ただ、福祉の面を考慮し再分配係数は改善していますから、一概に格差が広がったとは言えません。
GAFAみたいな1%未満の金持ちが国富の半分を持つ自由の国アメリカと、8000万人の共産党員が国富を独占する中国のどちらも舵取りが難しいようですから、富の格差の問題の根は深いようです。
ところで、私が問題にしたいのは、生きる力の格差です。
生きる力の貧困
最近は、お茶やおにぎりをコンビニで買うことに躊躇わなくなりましたが、初めてそれらを買う時に、なんだか後ろめたさがありました。
理由は、原価があまりにも安いからです。
例えば、おにぎりは、米と水、電気、具を合わせても三十円あればできます。
お茶なら、十円未満でしょう。
自分で作ることのできる社会人が、必要に応じて、それを買うのは便利でとても良いと思います。
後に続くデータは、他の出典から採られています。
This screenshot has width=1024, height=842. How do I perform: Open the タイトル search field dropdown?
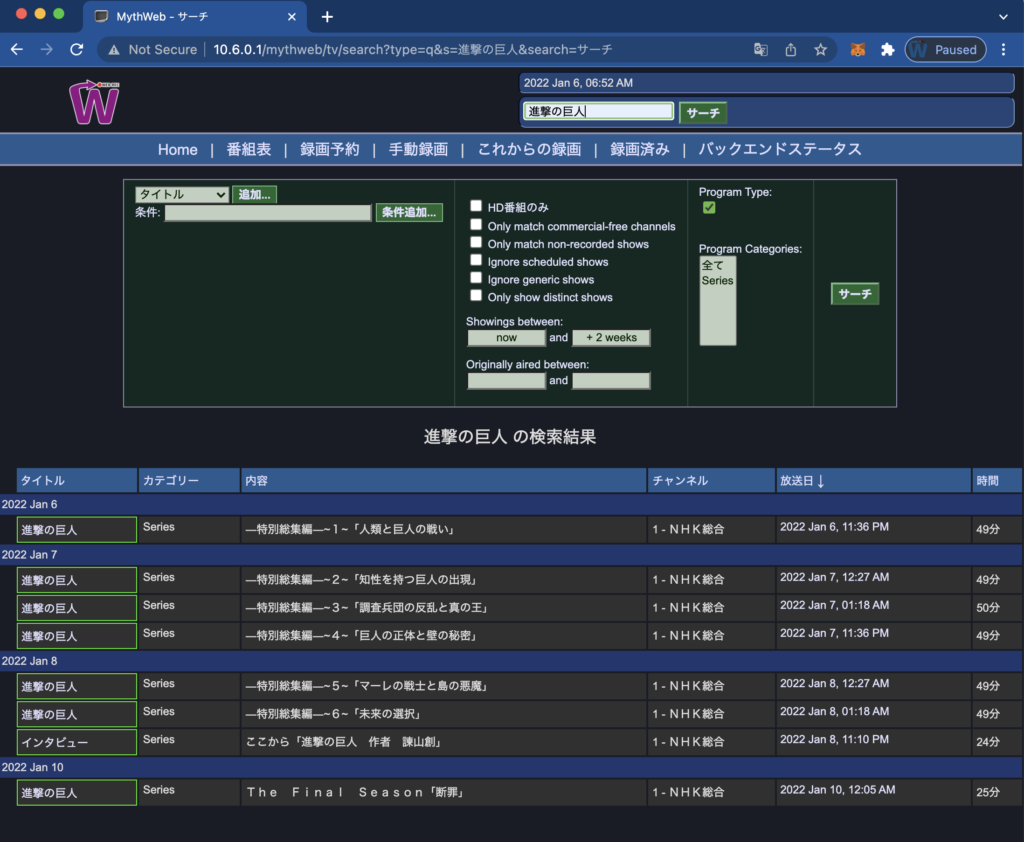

しかし、都会のフリーターが、お金がないと嘆きつつ、コンビニのおにぎりを買う姿を見ると違和感を感じます。
お金がなければ、できることをやればいい。
お米を研いだりお茶を沸かしたりをするだけではなく、自分でできることを身につけないと、自分の生活は全て他人頼みになってしまいますし、改善できません。
人間は一旦楽なことを覚えたら、楽でないことに戻るのはとても難しいし、戻る必要すら感じません。
どうして、生きる力を失った若者が育ったのでしょうか?
学校では入試に関係ある教科が優先され、家庭では、家庭の役割を果たすよりも勉強をさせたいと親が望み、便利な世の中に甘えたからでしょうか?
このままでは、家庭の味も知らないし、生きる力が貧弱な大人が育つかもしれません。
昔は、各家庭で味噌を作っており、その自慢も含めて「手前味噌」という言葉が生まれたみたいです。
味噌を混ぜる時の母親の手に付いている菌によって、家庭の味噌の味が決まり、家族全員の腸内細菌も同じになって、それが受け継がれてもいたようです。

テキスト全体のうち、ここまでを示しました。